0

I'm studying analysis and notice a conflict when some authors write about them. Sometimes is uniqueness of the neutral elements are in the axioms, sometimes is a corollary of the axioms which talk about neutral elements of $ + $ and $*$.

Are the uniqueness part of axioms or not?

J. W. Tanner
  • 60,406
Emerson
  • 3
  • By uniqueness, you mean the axiom that $0\neq 1$? If the multiplicative identity is the same as the additive identity, we would get that $0=1$ and so $0 = 0\cdot x = 1\cdot x = x$ implying $x=0$ for all $x$ and so there is only one element in the field. Some authors will specifically avoid calling the field of one element a "field" in order to make phrasing theorems and other results easier so as to not have to continually write and put disclaimers like "except for the trivial field" on everything. – JMoravitz Sep 20 '23 at 15:15
  • Please list the texts you know of which A) include the uniqueness as axioms, and B) Derive the uniqueness from other axioms. – coffeemath Sep 20 '23 at 15:16
  • 1
    This really depends on the philosophy of the author. Some prefer that axioms be as minimalist as possible, including no more than the minimum necessary requirements to define a field, so they derive uniqueness of the identities as corollaries to the definition. Others probably want to avoid unnecessary arguments and include the uniqueness in the definition. I always preferred to derive uniqueness. It's an opportunity to see some general arguments in a concrete situation as shown in the answers. Uniqueness of negative and multiplicative inverse offer the same opportunity. – Chris Leary Sep 20 '23 at 15:25
  • One is free to include redundant axioms if one so desires (a common example is commutativity of addition in rings). Search on "redundant axiom" for many more examples. See here for some ways to discover such uniqueness proofs – Bill Dubuque Sep 20 '23 at 15:38

2 Answers2

1

Identity elements are unique for any binary operation:

Suppose $e,e'$ are both identity elements for our operation $*$. Then $e=e*e'=e'$.

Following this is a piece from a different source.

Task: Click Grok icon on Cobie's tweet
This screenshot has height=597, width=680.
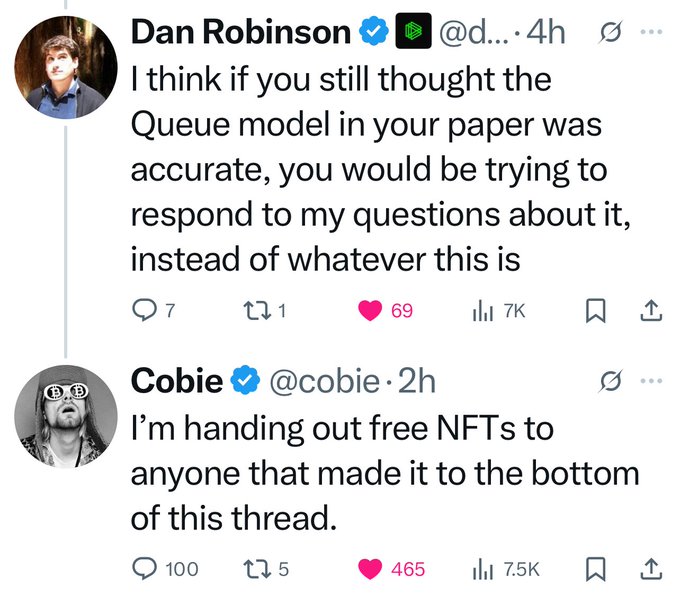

Thus, there is no need for uniqueness to be a part of your axioms.

Adam Z
  • 230
0

Suppose $e_1$ and $e_2$ are both identity elements of $(S, \circ)$.

Then by the definition of identity element: $$\forall s \in S: s \circ e_1 = s = e_2 \circ s$$

Then: $$e_1 = e_2 \circ e_1 = e_2$$

So: $$e_1 = e_2$$ and there is only one identity element after all.

Prime Mover
  • 5,005